Hong Kong's highest court has freed two young pro-democracy activists on bail pending an appeal of their convictions and jail sentences for leading massive protests in 2014.
The Court of Final Appeal released Joshua Wong and Nathan Law Tuesday after they each posted a cash bail of $6,400. The judge required both Wong and Law to surrender their passports and report to police once a week.
A formal hearing on their appeal will be heard on November 7.
Wong, Law and a third pro-democracy leader, Alex Chow, initially received non-custodial sentences by a lower court last year for storming a courtyard on the grounds of the government's headquarters in September 2014, to demand fully free elections.
The protest led to the so-called "Umbrella Revolution" that shut down several major highways for more than two months.

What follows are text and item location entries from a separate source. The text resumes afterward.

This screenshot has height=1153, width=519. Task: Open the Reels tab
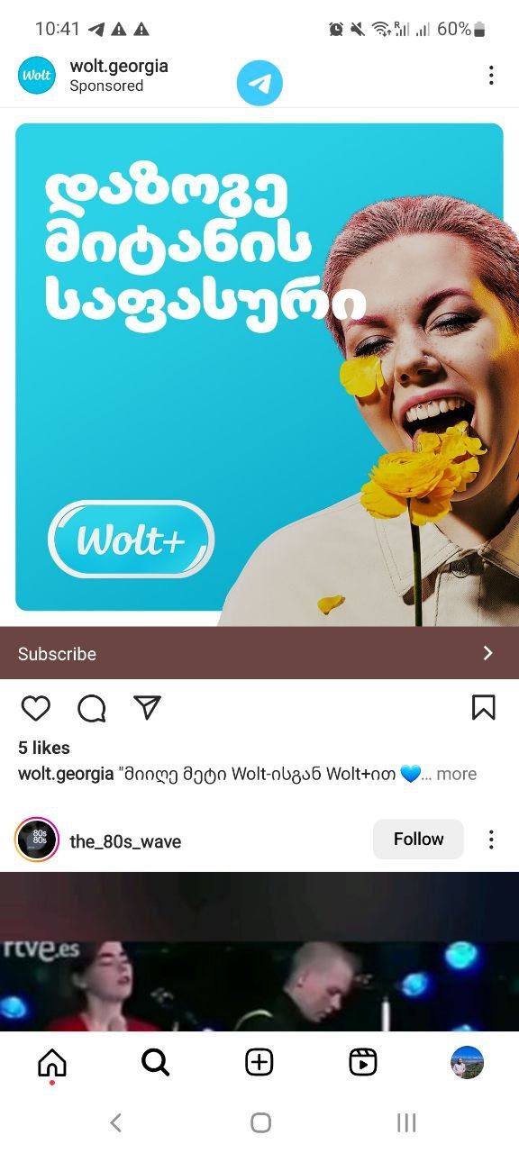(363, 1063)
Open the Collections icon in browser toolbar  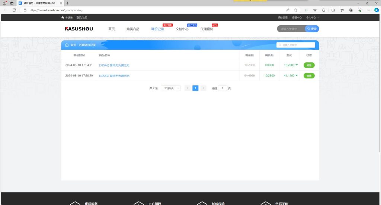pyautogui.click(x=351, y=10)
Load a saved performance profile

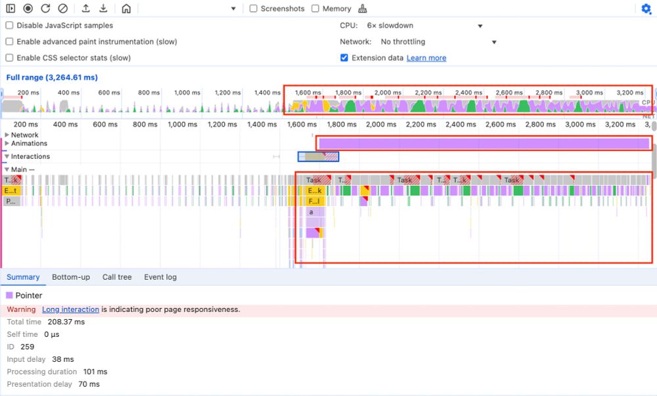pos(85,9)
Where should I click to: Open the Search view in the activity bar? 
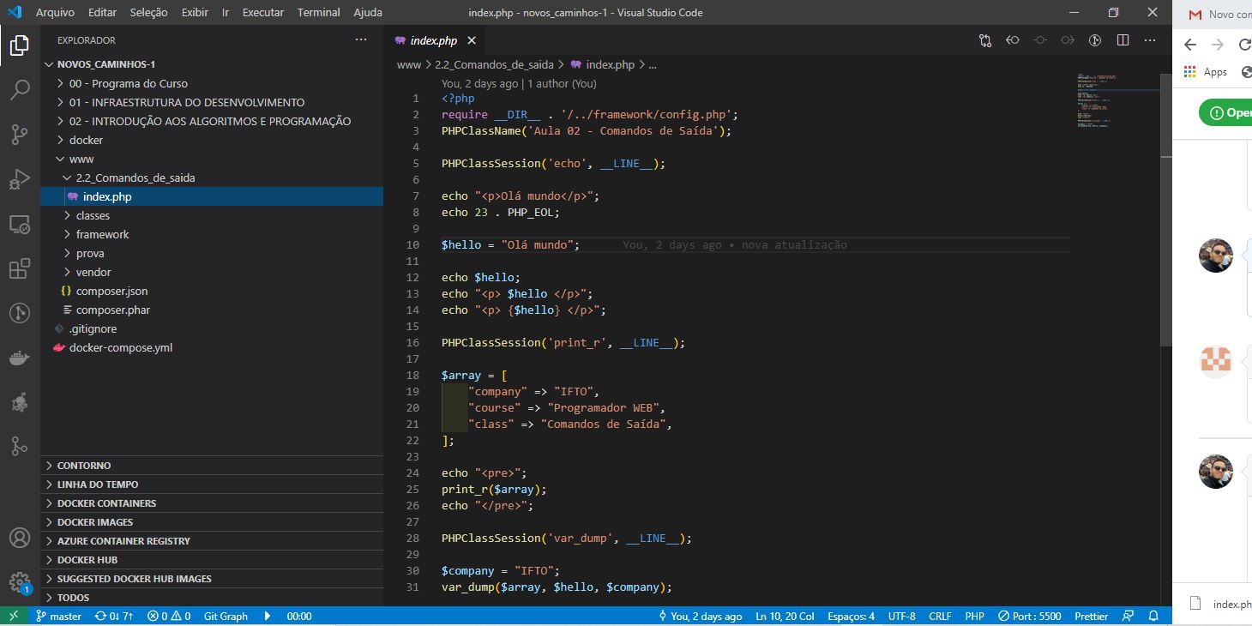click(x=19, y=90)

But prosecutors successfully convinced the court the original sentences were too lenient during a hearing in August. The 21-year-old Wong was sentenced to six months in jail, 24-year-old Law to eight months, and 27-year-old Chow to a seven-month sentence.
Chow did not apply for bail and remains behind bars.
Law was elected to the Hong Kong legislature last year, but he and several other pro-democracy lawmakers were disqualified from office last month for inserting protests into their oaths of office. Because he was sentenced to jail for more than three months, he is legally barred from running for parliament again for five years.
Hong Kong enjoys numerous freedoms under the 1997 deal that handed the city back to China from British rule, although Beijing maintains a close watch on it.